Grading the Undercard: Star Power

The undercard for Star Power has been finalized. Here's how we rate each of the fights in terms of competitiveness and potential for fireworks:

Erik Morales vs. Lucas Matthysse (the Las Vegas co-feature event)

The presence of Matthysse makes this fight a more legitimate and interesting contest than would be the case had the original opponent, Barrios, made it through customs. As it is, Matthysse is a far more deserving challenger for the vacant WBC 140 lb. belt he and Morales will be contesting, a "world championship" that has now been stripped from Timothy Bradley not once, but twice (the first time was after another unification fight, against Kendall Holt). A lot of people like this fight, but any fight with a tough opponent like Matthysse that Morales takes at this stage of his career makes me a little queasy. Morales took a lot of punishment from Maidana, and Matthysse is almost as strong, and a better defensive boxer (both Alexander and Judah had problems hitting him consistently). Ironically, since Matthysse's workrate is noticeably lower than Maidana's, Morales may actually have a better shot of winning the fight, consequently becoming the first Mexican-born fighter to win titles in four different weight classes (122, 126, 130, and 140).

Grade: B+

Jessie Vargas vs. Josesito Lopez (the Las Vegas broadcast opener)

Junior welterweight prospect Jessie Vargas is 16-0 with 9 knockouts, but his resume so far is pretty thin. He was fed the shot Vivian Harris in April (and, it should be noted, he took fewer rounds than Victor Ortiz did to finish off that version of Harris). Josesito Lopez I know even less about, but in his biggest win, he knocked out Mike Dallas Jr., who was also undefeated at the time. I think this very easily could be the best fight on the PPV card.

Grade: A

Saul Alvarez v. Alfonso Gomez (the Los Angeles main event)

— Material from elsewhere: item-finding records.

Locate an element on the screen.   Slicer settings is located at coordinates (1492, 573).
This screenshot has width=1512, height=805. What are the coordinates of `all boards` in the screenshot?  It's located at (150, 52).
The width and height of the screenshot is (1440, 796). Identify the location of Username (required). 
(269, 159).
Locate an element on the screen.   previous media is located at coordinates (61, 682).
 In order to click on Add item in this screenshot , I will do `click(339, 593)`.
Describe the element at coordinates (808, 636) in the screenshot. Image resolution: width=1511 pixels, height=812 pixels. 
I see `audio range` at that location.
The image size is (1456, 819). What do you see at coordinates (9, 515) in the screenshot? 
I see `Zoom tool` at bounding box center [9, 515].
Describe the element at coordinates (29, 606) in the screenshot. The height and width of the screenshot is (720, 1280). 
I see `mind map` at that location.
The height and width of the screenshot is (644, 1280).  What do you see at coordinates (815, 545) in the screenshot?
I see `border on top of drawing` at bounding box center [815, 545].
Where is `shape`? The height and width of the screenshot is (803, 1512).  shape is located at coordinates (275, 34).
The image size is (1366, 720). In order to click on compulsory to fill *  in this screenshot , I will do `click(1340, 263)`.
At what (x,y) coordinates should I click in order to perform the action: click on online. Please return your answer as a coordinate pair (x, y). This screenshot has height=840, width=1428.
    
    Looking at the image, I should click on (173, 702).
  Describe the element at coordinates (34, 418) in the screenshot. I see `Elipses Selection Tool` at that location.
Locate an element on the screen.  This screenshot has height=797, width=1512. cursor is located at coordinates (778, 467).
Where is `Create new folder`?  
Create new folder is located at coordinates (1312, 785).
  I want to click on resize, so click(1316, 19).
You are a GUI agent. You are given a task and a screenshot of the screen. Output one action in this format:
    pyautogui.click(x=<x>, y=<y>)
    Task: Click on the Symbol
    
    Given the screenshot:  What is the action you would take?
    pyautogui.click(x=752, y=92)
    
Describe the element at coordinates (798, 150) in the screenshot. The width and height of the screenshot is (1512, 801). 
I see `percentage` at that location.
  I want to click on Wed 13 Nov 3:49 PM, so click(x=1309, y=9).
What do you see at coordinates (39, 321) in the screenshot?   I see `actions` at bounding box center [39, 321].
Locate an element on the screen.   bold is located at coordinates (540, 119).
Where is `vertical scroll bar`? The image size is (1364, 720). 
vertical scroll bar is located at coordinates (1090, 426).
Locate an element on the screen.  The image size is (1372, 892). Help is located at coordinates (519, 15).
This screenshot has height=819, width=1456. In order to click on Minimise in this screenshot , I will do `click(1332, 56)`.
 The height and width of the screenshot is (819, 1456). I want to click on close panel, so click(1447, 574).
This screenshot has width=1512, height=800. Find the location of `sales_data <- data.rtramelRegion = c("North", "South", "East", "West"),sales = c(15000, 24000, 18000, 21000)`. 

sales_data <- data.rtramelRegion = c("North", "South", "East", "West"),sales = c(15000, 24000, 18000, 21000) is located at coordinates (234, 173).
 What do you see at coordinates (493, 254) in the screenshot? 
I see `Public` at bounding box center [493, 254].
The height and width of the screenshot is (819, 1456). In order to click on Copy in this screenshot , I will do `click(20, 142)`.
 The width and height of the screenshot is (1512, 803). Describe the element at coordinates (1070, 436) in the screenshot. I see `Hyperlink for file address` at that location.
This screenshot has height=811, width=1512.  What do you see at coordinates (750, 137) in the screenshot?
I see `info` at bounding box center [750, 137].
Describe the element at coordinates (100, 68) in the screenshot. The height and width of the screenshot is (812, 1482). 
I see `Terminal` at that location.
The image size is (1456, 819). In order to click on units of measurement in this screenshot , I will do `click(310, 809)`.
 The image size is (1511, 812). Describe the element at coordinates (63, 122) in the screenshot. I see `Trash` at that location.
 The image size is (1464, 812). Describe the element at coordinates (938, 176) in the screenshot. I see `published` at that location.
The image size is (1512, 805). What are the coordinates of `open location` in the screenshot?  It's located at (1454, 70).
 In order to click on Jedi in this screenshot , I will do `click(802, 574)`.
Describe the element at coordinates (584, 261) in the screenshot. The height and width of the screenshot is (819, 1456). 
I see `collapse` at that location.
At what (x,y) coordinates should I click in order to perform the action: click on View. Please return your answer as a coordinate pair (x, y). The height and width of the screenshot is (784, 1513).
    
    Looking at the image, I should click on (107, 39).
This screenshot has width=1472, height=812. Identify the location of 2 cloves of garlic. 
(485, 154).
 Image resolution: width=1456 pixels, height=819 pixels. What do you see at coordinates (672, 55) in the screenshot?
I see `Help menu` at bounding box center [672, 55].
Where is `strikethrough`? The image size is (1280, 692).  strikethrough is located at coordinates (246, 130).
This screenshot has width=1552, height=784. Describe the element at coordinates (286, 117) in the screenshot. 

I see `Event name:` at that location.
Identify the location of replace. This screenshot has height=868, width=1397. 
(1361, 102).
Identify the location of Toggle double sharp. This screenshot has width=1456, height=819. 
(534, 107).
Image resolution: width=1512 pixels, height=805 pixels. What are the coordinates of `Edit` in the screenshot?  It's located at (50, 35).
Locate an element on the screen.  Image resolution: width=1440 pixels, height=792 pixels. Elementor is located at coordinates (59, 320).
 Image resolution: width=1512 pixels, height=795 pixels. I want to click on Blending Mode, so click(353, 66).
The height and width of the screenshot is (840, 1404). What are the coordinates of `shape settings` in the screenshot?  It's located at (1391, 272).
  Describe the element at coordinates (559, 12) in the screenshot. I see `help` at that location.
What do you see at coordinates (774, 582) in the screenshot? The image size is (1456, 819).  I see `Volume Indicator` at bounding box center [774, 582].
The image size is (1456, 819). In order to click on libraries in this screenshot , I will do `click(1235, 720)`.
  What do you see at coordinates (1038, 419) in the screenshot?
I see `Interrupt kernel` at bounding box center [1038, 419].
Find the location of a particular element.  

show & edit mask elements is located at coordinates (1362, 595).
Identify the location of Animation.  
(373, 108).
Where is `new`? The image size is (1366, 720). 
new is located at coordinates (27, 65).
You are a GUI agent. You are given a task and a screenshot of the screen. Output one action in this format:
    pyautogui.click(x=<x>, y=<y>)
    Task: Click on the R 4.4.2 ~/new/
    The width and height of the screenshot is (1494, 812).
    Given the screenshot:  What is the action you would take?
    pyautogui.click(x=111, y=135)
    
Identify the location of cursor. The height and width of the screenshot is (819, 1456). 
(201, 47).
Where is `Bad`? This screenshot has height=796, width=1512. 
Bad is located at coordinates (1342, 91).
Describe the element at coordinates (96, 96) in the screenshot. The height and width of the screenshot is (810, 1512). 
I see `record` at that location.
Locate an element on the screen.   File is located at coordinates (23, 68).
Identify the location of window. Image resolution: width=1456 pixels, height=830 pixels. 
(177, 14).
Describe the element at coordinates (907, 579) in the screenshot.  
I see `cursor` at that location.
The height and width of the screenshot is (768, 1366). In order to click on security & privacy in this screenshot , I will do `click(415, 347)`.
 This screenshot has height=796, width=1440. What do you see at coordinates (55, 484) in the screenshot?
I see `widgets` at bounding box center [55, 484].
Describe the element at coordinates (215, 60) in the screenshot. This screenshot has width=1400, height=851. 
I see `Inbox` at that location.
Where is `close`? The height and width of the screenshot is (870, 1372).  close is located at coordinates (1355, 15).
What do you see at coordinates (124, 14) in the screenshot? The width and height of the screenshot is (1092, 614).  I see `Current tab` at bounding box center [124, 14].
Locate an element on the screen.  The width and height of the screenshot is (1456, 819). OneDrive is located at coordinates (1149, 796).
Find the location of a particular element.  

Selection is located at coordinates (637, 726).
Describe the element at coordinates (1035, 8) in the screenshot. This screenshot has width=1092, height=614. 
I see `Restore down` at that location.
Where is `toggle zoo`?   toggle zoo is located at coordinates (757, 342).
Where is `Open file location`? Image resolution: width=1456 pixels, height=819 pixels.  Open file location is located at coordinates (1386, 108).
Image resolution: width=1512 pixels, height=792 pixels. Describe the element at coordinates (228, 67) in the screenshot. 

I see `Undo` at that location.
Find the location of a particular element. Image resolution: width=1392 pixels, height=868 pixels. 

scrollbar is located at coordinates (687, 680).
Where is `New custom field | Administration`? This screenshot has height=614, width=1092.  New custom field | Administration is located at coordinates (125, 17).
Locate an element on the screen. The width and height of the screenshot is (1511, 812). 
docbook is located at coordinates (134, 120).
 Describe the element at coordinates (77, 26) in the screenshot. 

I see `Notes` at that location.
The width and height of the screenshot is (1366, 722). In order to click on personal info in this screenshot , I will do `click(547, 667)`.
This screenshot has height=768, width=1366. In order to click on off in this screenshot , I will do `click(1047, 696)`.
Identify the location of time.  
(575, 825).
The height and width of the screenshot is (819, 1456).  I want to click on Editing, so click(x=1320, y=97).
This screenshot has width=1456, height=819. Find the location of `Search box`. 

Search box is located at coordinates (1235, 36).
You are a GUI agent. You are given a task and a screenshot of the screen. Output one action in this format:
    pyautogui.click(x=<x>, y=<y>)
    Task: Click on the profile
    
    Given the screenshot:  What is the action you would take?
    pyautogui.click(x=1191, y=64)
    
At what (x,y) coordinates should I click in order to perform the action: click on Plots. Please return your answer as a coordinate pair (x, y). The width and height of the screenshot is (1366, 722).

The fight in which Alvarez won the WBC title at 154 lbs. was a joke (against the hapless Matthew Hatton, who, although game, had exactly no chance in a hundred to win). Alvarez's first defense, against another Englishman, Ryan Rhodes, was only just less so. Now, for Alvarez's second defense, his team has selected former Contender participant, Alfonso Gomez. Gomez has looked pretty good since he was destroyed by an in-prime pre-Margarito Miguel Cotto a few years back. He surprised the hell out of me by winning a technical decision against the tough Jesus Soto-Karass, then trampled all over the shell of Jose Luis Castillo, before blowing out Calvin Green in May. I expect him to give Alvarez, who I haven't completely bought into, all he can handle. If Canelo can beat Gomez as definitively as Cotto did, then he'll have answered some pretty important questions.

Grade: B

Alfonso Gomez Flexes On The Mic (Again)

Alfonso Gomez, like Roy Jones, is one of the few boxers who prepares a song for each fight, usually performed at the press conference. Here's video of him baiting El Canelo at the LA presser promoting their September 17 fight at Staples Center that will be shown as a split-site card on HBO PPV. The Alvarez-Gomez fight is the main co-feature of Star Power: Mayweather vs. Ortiz. For his part, El Canelo was nonplussed to the degree that when he got on the mic, he claimed that he was "not a clown," but a man who would do his talking in the ring, with his fists.